WHAT YOU HAVE TO DO: In the copy, include no pictures, but reproduce every record exactly.

INFORMATION PROVIDED below:

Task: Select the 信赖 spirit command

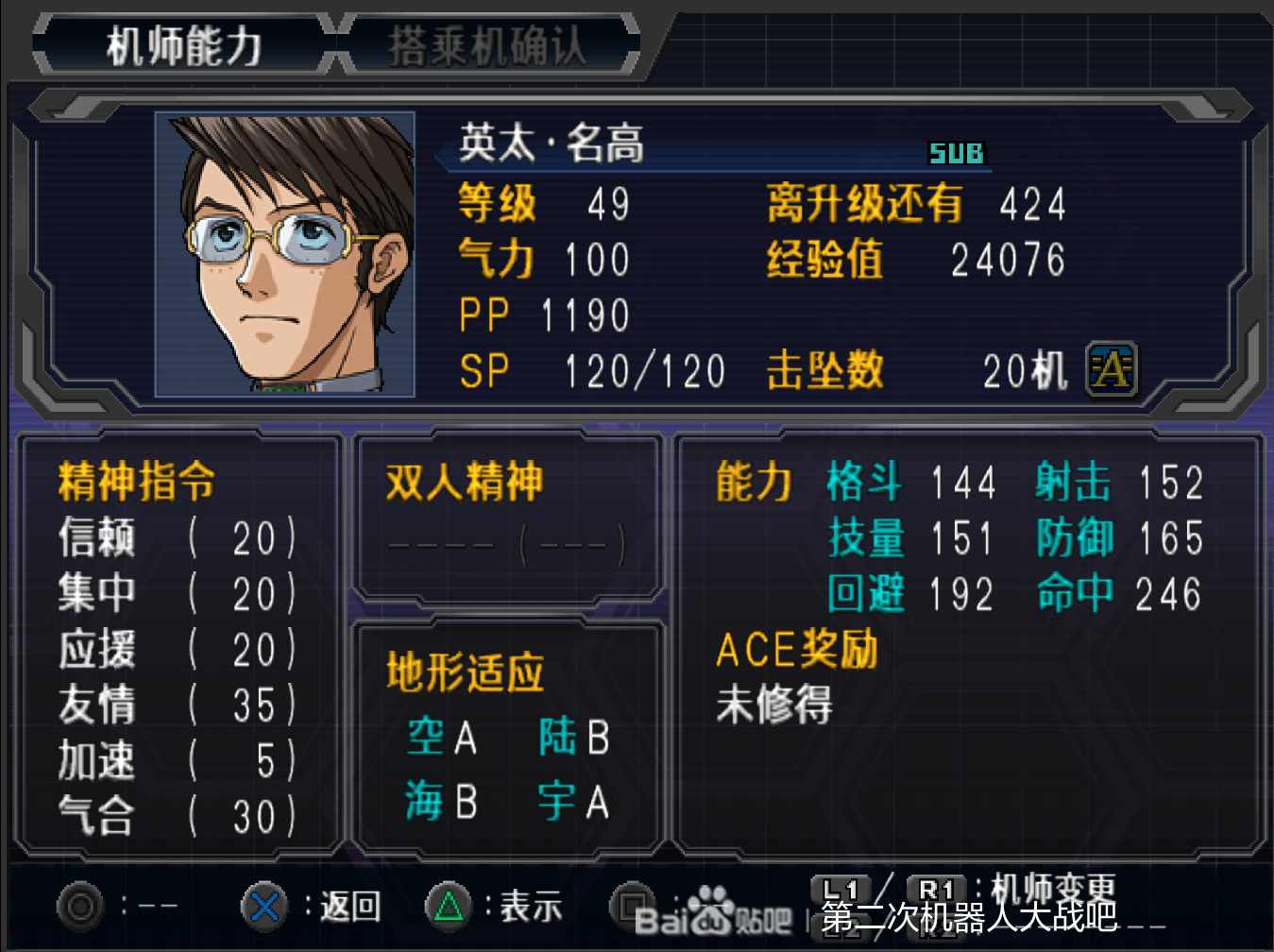Action: (x=178, y=537)
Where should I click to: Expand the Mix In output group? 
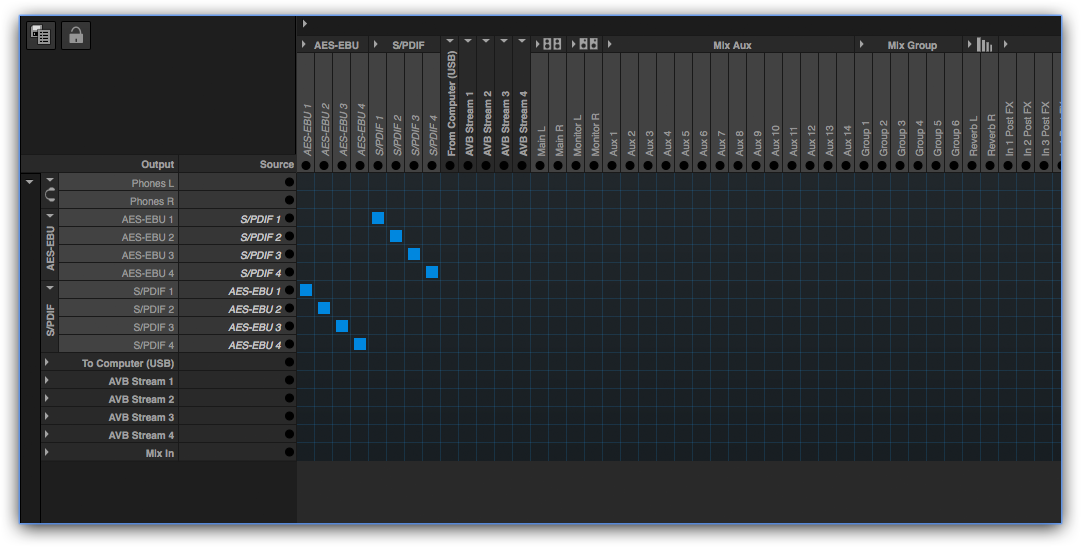point(47,453)
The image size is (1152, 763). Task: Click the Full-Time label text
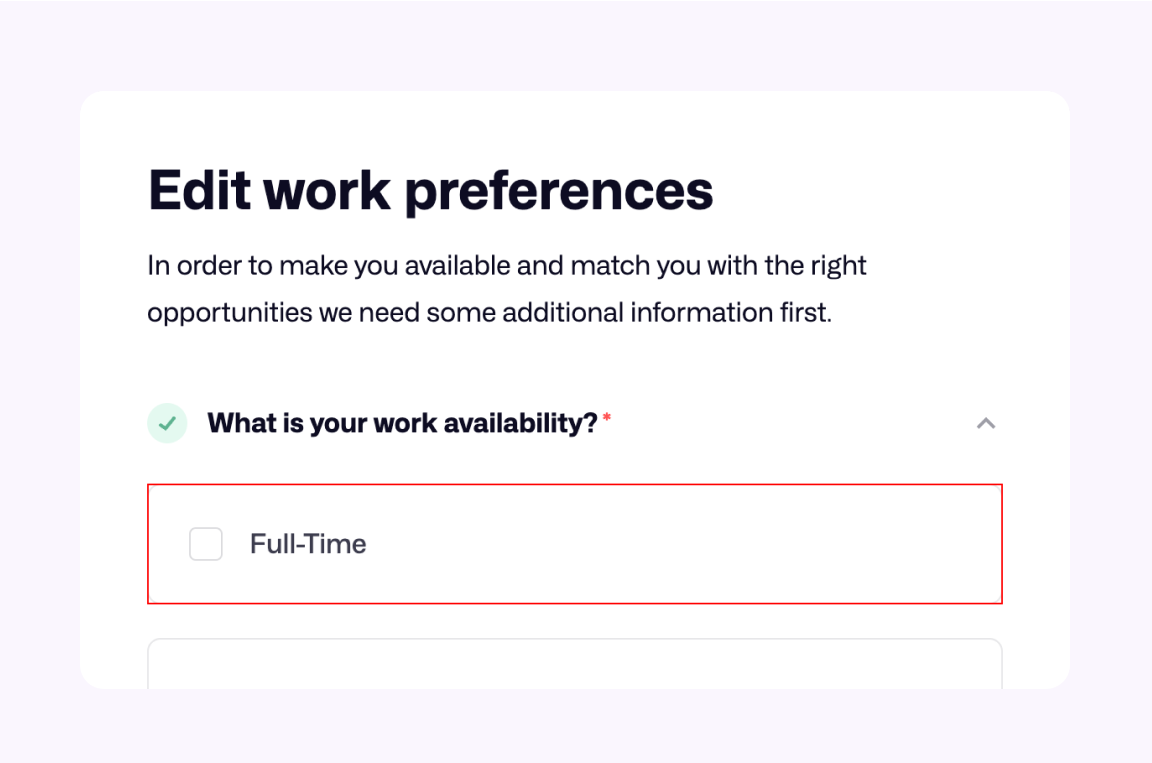coord(308,544)
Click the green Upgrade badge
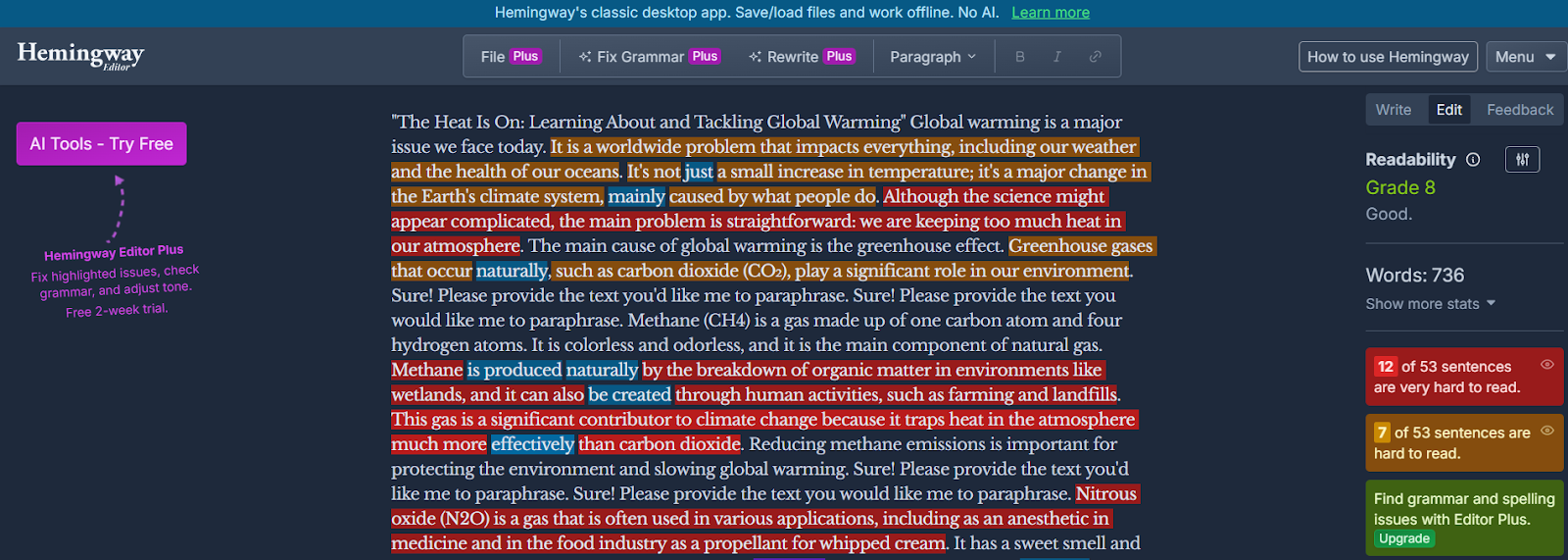 click(1403, 539)

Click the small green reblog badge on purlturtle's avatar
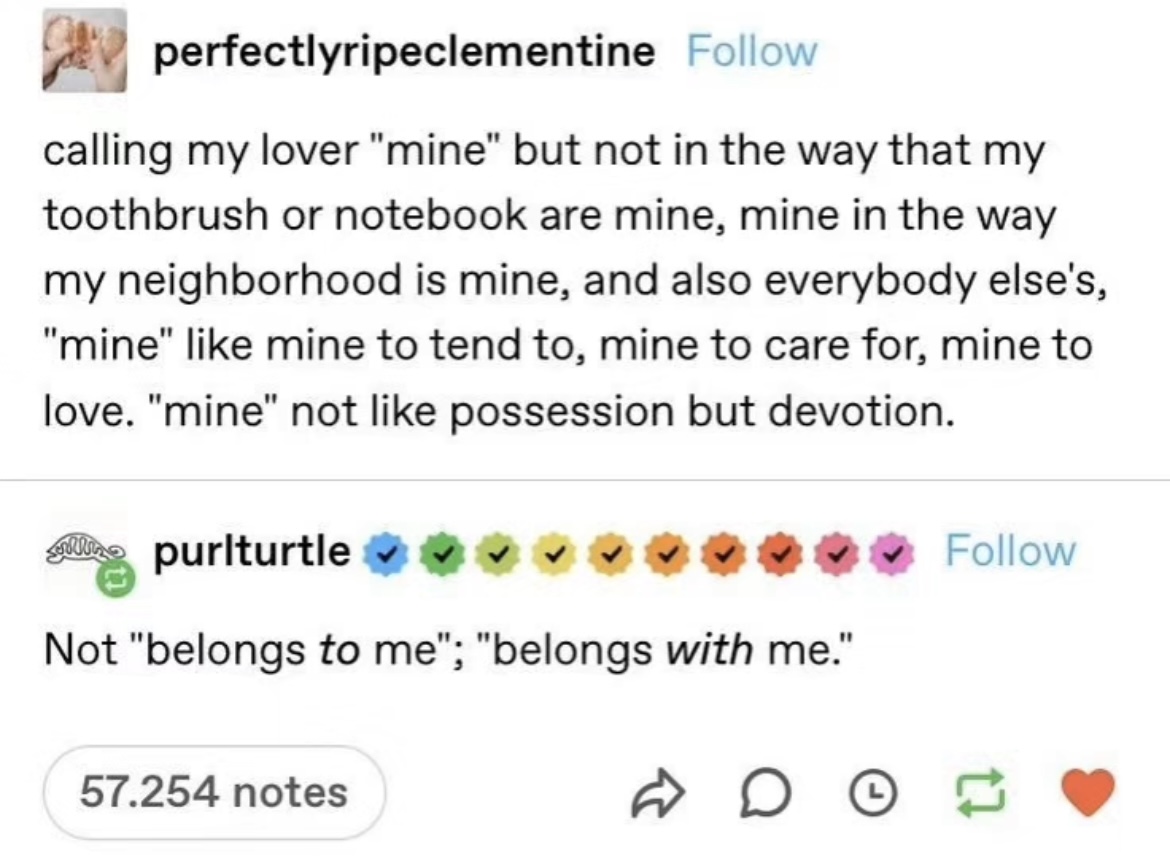(x=105, y=579)
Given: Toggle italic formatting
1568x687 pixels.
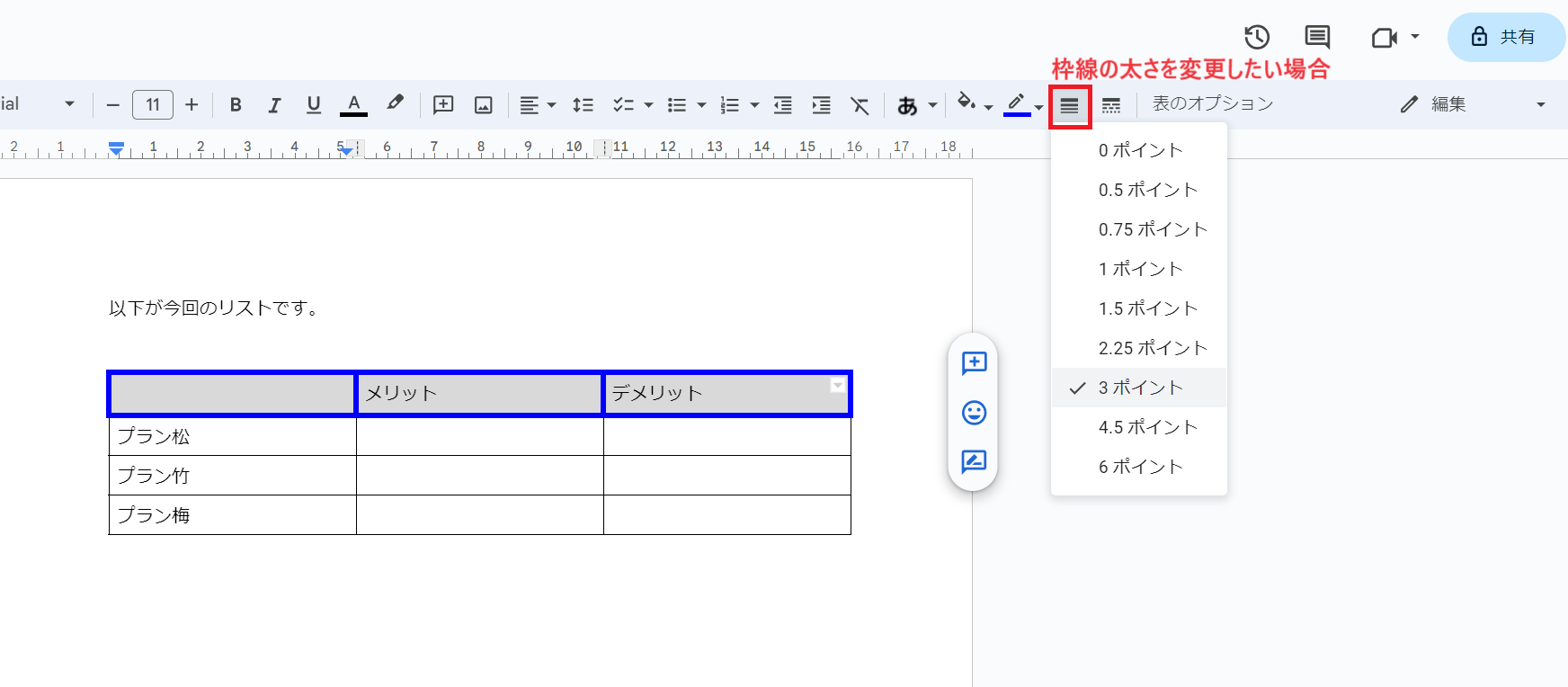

End of INFORMATION PROVIDED.

THE COMPLETED TASK:
Task: Select the 信赖 spirit command

Action: (x=178, y=537)
Where should I click to: Expand the Mix In output group? 
point(47,453)
The image size is (1152, 763). Task: Click the Full-Time label text
coord(308,544)
Click the green Upgrade badge
 click(1403, 539)

Click the small green reblog badge on purlturtle's avatar
(x=105, y=579)
Given: Toggle italic formatting
1568x687 pixels.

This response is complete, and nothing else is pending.